Since ChatGPT exploded three years ago, companies big and small have leapt at the chance to adopt generative artificial intelligence (AI) and stuff it into as many products as possible. But so far, the vast majority of businesses are struggling to realize a meaningful return on their AI investments, according to company executives, advisors and the results of seven recent executive and worker surveys.

One survey of 1,576 executives conducted during the second quarter by research and advisory firm Forrester Research showed just 15 percent of respondents saw profit margins improve due to AI over the last year. Consulting firm BCG found that only 5 percent of 1,250 executives surveyed between May and mid-July saw widespread value from AI.

Executives say they still believe generative AI will eventually transform their businesses, but they are reconsidering how quickly that will happen within their organizations.

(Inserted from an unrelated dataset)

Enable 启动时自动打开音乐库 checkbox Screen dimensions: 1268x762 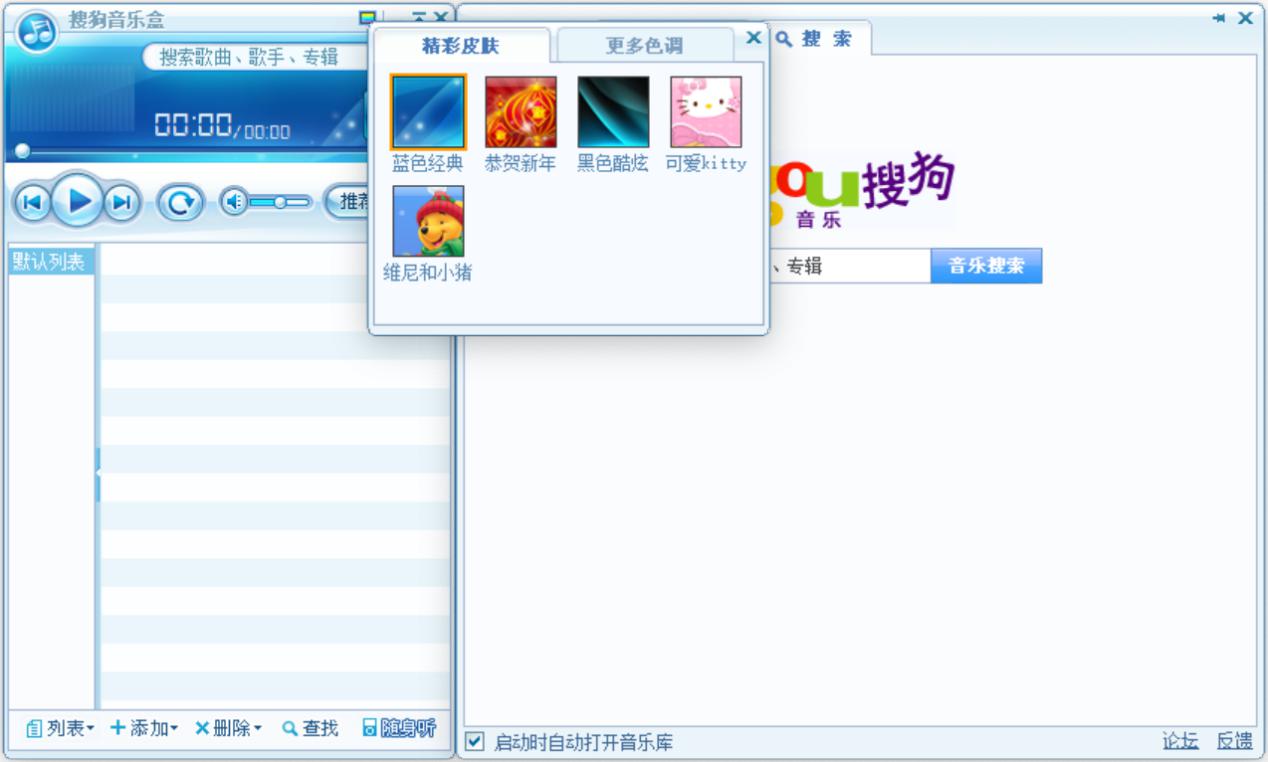474,742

One well-known issue with AI models is their tendency to please the user. This bias – what's called "sycophancy" – encourages users to chat more, but can impair the model's ability to give better advice.

CellarTracker ran into this problem with its wine-recommendation feature, built on top of OpenAI's technology, CEO LeVine said. The chatbot performed well enough when asked for general recommendations. But when asked about specific vintages, the chatbot remained positive – even if all signals showed a person was highly unlikely to enjoy them. Part of the solution was designing prompts that gave the model permission to say no.

Companies have also struggled with AI's lack of consistency.

Jeremy Nielsen, general manager at North American railroad service provider Cando Rail and Terminals, said the company recently tested an AI chatbot for employees to study internal safety reports and training materials.

But Cando ran into a surprising stumbling block: the models couldn't consistently and correctly summarize the Canadian Rail Operating Rules, a roughly 100-page document that lays out the safety standards for the industry.

Sometimes the models forgot or misinterpreted the rules; other times they invented them from whole cloth. AI researchers say models often struggle to recall what appears in the middle of a long document. Cando has dropped the project for now, but is testing other ideas.

Seemingly small issues can unexpectedly trip up AI systems.

Human-staffed call centers and customer service were supposed to be heavily disrupted by AI, but companies quickly learned there are limits to the amount of human interaction that can be delegated to chatbots.

In early 2024, Swedish payments company Klarna rolled out an OpenAI-powered customer service agent that it said could do the work of 700 full-time customer service agents.

In 2025, however, CEO Sebastian Siemiathowski was forced to dial that back and acknowledge that some customers preferred to talk with humans.

Siemiathowski said AI is reliable on simple tasks and can now do the work of about 850 agents, but more complex issues quickly get referred to human agents.

Large language models are rapidly conquering complex tasks in math and coding, but can still fail at comparatively trivial tasks. Researchers call this contradiction in capabilities the "jagged frontier" of AI.

"Companies need more handholding in actually making AI tools useful for them," said May Habib, CEO of Writer, an AI application startup.